A couple of years ago I read about a new trend in cities of "the sharing society". Now a sharing society is nothing new. On my travels I have met people in parts of the world who own the clothes on their body, a couple of pots for cooking, a rug to sleep/sit/visit/pray on. If they acquire a radio, they play it for everyone around them, even if there is only static reception.
I have a lot of stuff laying around, stuff I use infrequently.
To share or not to share?
I have a camping stove in pieces because a friend did not use it correctly and it blew up. I have a tent with a hole around the grommet, because it was set up too tight. I have a new cashmere shawl, that is warmer, richer in wool, but slightly smaller than the one I lost to my friend’s washing machine. It also does not have the memory of the little shop in the Himalayas where I acquired the other one. Ah sharing!

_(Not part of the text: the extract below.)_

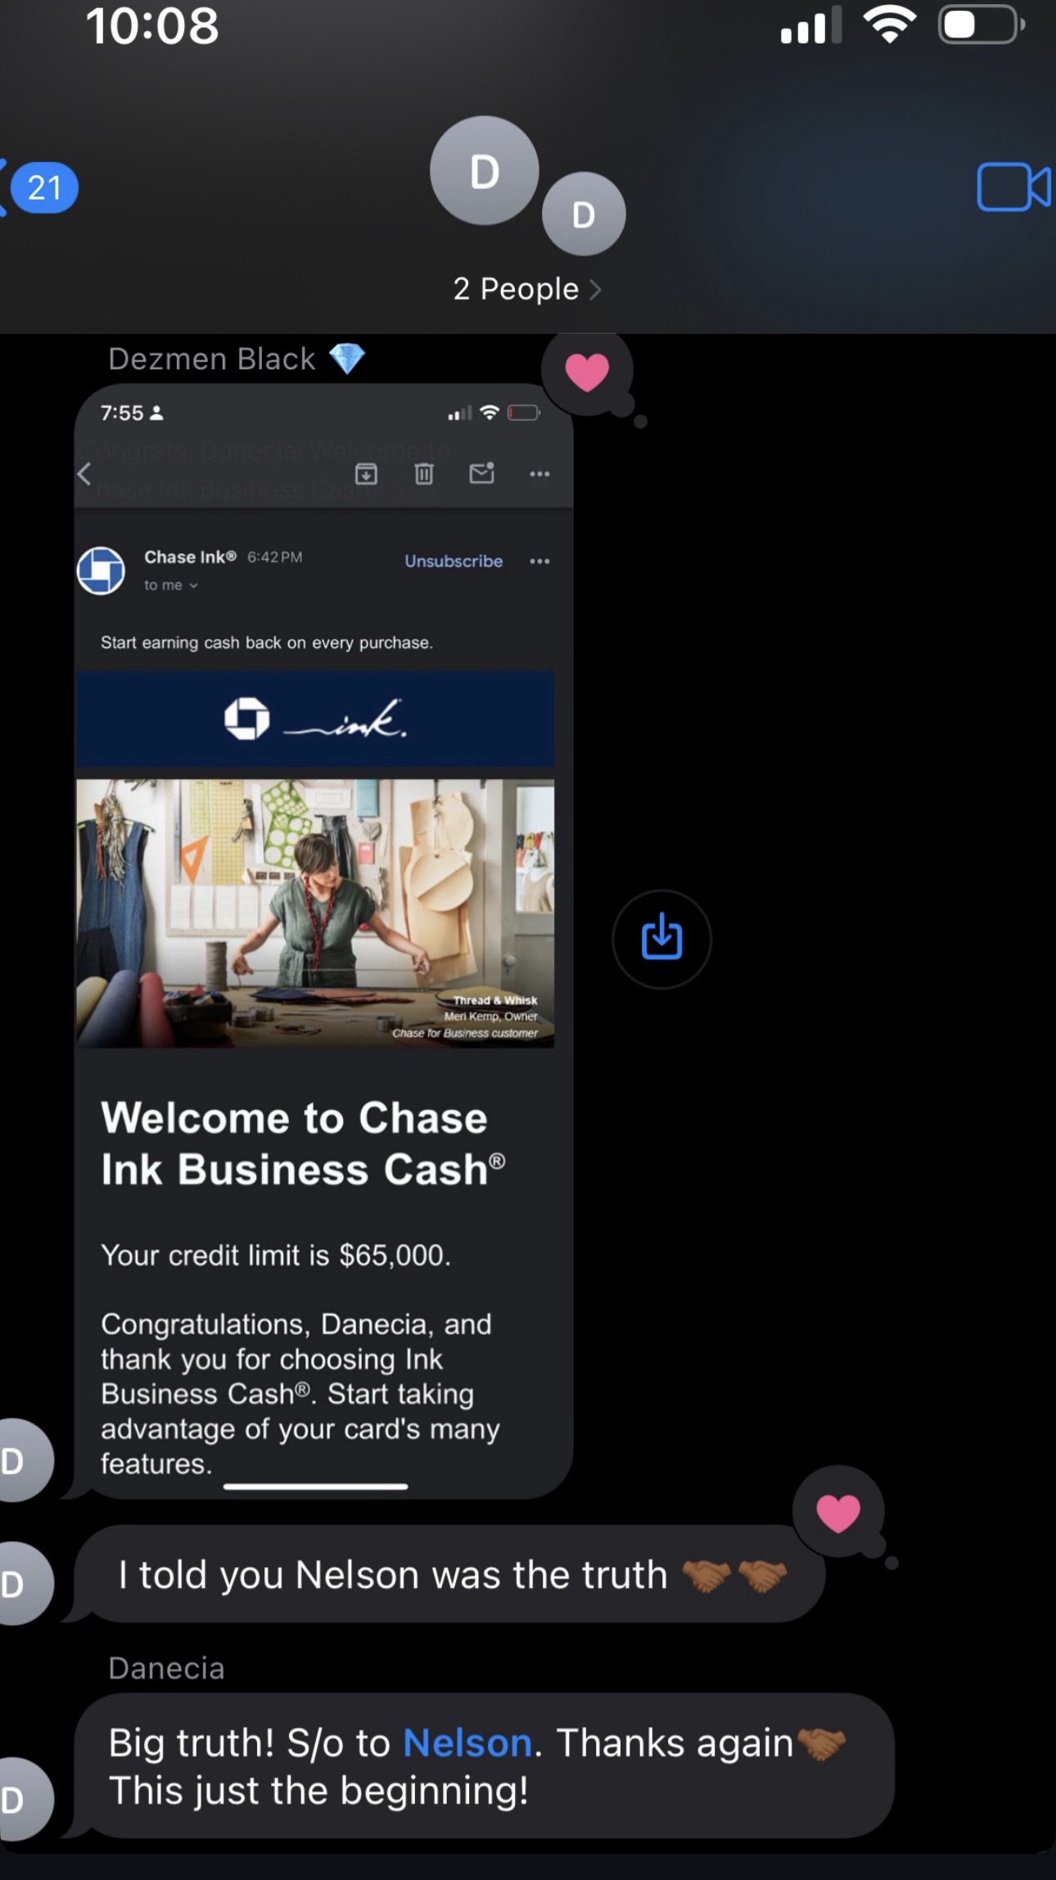Tap the smaller D avatar in header
The height and width of the screenshot is (1880, 1056).
click(584, 214)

Sharing is about experiencing others. With it come the delights and the disappointments of the unexpected. As our world moves toward more Uber taxis, Vinted clothing, and Airbnb-s, people get to share experiences. At the same time in other rising economic worlds people move away from their sharing world, build big mansions to put their newly acquired stuff in, stuff they don’t have to share with anyone.

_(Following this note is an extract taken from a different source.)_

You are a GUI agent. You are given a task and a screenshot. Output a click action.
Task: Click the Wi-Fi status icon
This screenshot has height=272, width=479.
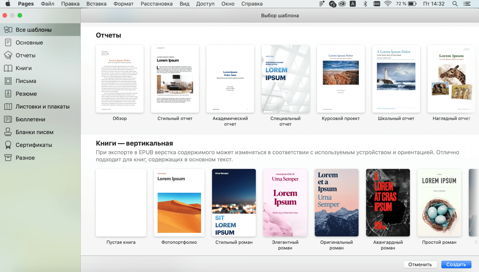[x=388, y=4]
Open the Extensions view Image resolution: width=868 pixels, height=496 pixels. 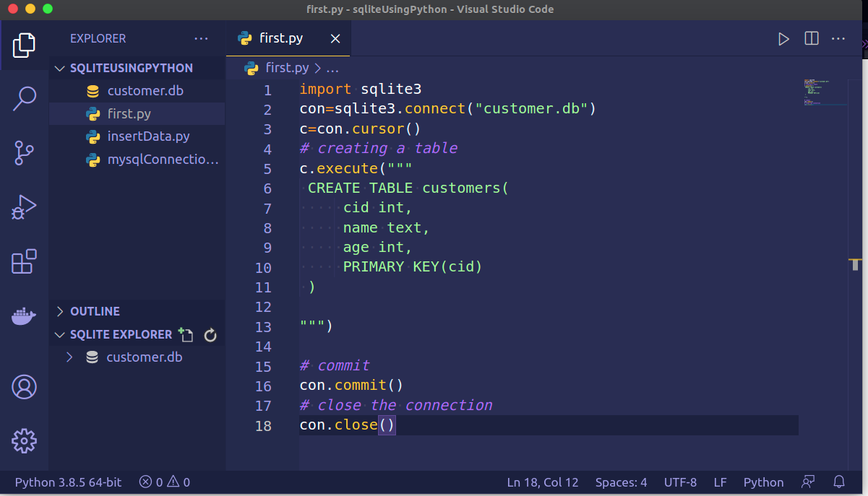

There is no happy solution for all the stuff we produce and need to move around to keep the economy going. Even if that stuff is just an (sometimes virtual) experience. A world without stuff is a world without an economy. The stuff that moves around, from you to me, to others, to the landfill, is the stuff life is made up of. It’s the stuff that transforms our life. However you do it, by sharing, or by passing it on, by receiving or acquiring, as long as it moves, you are part of the daily transformation that we can call living.
You can pass these thoughts on, or comment on them with your thoughts. It’s all part of a sharing society.